Funny, we have all these relationship experts contributing to our site that can build you up and knock your relationship issues down with the quickness. Yet and still, I would rather pose the question, the one mentioned in the title above, to you–our faithful readers.
If you ask me, I would say, probably about two to three dates works fine for me to figure out what I’m thinking about a guy: if I like him, or if I would rather forget him. If you ask my mother, well, you need to give these things time. Time? I don’t know about anybody else, but I work a demanding job (that I love, don’t get it twisted) and so at the end of the day, my time isn’t something I’m really feeling like wasting on any ‘ol body. But my mother says she wasn’t necessarily a fan of my father when they first met (when I asked if she liked him she made that noise that kind of says, “HELL NO”), and it took a while for her to warm up to him–a good number of dates.
They’ve been married more than 25 years now. Hmmm. I could have this whole dating thing wrong if they’re still strong after all these years and went through a string of less than memorable dates to get to this point.
So let me breakdown my situation: I guess you could say I’ve been seeing a guy for about a month now. We’re not booed up, just going on a few dates, talking back and forth–the usual. In fact, we’re far from being “booed up.” In reality, I’m reluctantly keeping this thing going. A few weeks ago, the young man, who is nice and pretty cute, told me he liked me, and that he wanted to see more of me. MORE? Hell, I was struggling to get to our dates on time. I was honest with him (after he revealed his feelings to me) in the fact that I didn’t think we were compatible. Why? We had been spending too much time talking about him during our dates, and not talking about anything with depth any other time we would talk. His messages weren’t met with excitement by me, but by a long breath-y sigh. And after he gave me inaccurate directions to one of our date spots and then tried to play victim when I looked frustrated, I was pretty much as snarl-faced as I could get. After I told him the “real deal, ” he played it cool, and I was home free.

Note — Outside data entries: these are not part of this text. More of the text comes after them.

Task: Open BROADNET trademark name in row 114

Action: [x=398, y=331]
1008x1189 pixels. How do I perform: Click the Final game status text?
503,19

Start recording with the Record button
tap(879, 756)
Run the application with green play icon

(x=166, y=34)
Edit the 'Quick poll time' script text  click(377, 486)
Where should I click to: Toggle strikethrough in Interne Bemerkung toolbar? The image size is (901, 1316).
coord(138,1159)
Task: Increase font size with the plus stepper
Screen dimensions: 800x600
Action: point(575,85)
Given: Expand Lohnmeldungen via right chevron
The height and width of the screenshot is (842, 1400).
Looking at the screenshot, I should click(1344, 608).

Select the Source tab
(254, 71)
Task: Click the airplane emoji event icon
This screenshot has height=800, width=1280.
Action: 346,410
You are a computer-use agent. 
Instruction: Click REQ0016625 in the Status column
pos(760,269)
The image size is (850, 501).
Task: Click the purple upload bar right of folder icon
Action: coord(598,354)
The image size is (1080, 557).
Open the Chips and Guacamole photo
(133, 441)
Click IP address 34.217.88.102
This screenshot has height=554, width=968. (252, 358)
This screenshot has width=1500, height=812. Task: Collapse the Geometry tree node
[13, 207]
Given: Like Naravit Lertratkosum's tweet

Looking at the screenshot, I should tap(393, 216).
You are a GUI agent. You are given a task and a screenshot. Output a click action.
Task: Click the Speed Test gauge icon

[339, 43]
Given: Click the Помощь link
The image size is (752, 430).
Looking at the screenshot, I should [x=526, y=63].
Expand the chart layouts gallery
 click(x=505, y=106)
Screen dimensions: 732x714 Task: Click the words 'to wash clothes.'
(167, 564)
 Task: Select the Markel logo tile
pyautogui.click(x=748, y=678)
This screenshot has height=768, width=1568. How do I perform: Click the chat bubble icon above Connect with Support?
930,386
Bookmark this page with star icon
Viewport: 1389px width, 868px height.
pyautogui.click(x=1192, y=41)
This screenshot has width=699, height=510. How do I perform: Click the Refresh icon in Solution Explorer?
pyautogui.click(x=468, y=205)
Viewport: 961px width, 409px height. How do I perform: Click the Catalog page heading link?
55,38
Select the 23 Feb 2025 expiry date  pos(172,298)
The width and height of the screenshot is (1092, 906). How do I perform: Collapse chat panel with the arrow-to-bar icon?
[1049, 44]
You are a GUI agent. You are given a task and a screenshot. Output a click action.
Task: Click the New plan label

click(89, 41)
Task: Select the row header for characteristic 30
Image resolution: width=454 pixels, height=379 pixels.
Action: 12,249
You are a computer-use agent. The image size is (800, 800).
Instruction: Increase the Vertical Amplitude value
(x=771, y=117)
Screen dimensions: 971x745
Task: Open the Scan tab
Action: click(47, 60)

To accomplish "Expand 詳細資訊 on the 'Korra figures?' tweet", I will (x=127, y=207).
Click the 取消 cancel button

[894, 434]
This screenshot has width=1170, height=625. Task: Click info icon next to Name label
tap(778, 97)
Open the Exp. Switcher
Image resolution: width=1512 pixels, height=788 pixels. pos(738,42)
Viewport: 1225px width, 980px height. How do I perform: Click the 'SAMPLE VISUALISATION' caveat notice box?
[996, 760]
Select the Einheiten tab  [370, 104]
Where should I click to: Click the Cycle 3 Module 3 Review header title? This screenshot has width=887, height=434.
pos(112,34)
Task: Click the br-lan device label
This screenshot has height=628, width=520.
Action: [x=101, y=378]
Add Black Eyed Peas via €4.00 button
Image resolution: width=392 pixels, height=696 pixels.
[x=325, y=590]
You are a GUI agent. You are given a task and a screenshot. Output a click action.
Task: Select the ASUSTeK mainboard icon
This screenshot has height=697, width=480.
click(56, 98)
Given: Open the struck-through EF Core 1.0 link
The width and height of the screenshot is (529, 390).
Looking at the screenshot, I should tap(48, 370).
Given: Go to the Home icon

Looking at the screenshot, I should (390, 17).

But when I broke this down to my mother, she made me feel bad ya’ll. She said to me that you might not necessarily “like” someone just from sitting and eating dinner with them a couple of times–you don’t really know them yet. I was pretty much told that I could be missing out on something good. (*sigh*)
Like something out of a movie, although I told him I wasn’t interested before, he contacted me a couple of days after I talked to my mom just to see how I had been. One thing led to another (get your mind out of the gutter) and we’re supposed to meet up again soon. Yay. So I’ve “kind of” taken her advice and decided to try and be more open about him. But could she be wrong? She might be, because we started chatting again about three weeks ago, and I STILL haven’t met up with him since. Here’s why:
I think in a world where people are working multiple jobs, have major responsibilities and get about half of the designated eight hours of sleep every night, time is for sure, of the essence. So that’s why I’m having second thoughts about my situation. I personally think that you don’t have to feel butterflies in your stomach, or need to break out in Tears for Fears’ “I Choose You” when you think about a new guy you’re dating. I get that. But if you, like me, would rather kick it with friends or sit in the house with a comfy heated blanket and marvel at old The Wire episodes as opposed to sitting in a bar with a guy you truly aren’t in to like that, then that should be a sign. I would have no qualms with spending hours chatting over drinks with a guy I was excited about, but if not, then I’d rather keep those hours. I might give this guy one more date, but after that, I can’t do any more if I’m still not feeling anything. A sistah doesn’t have to feel like “Oh Happy Day!” about a guy up front, but I should be feeling something. Right? Why waste my time and his?
So I ask again, in this big ‘ol dating world with prospects all around (not necessarily the greatest of prospects though), how many dates does it take for you to figure out if you want to keep seeing a guy? If he’s worth the time?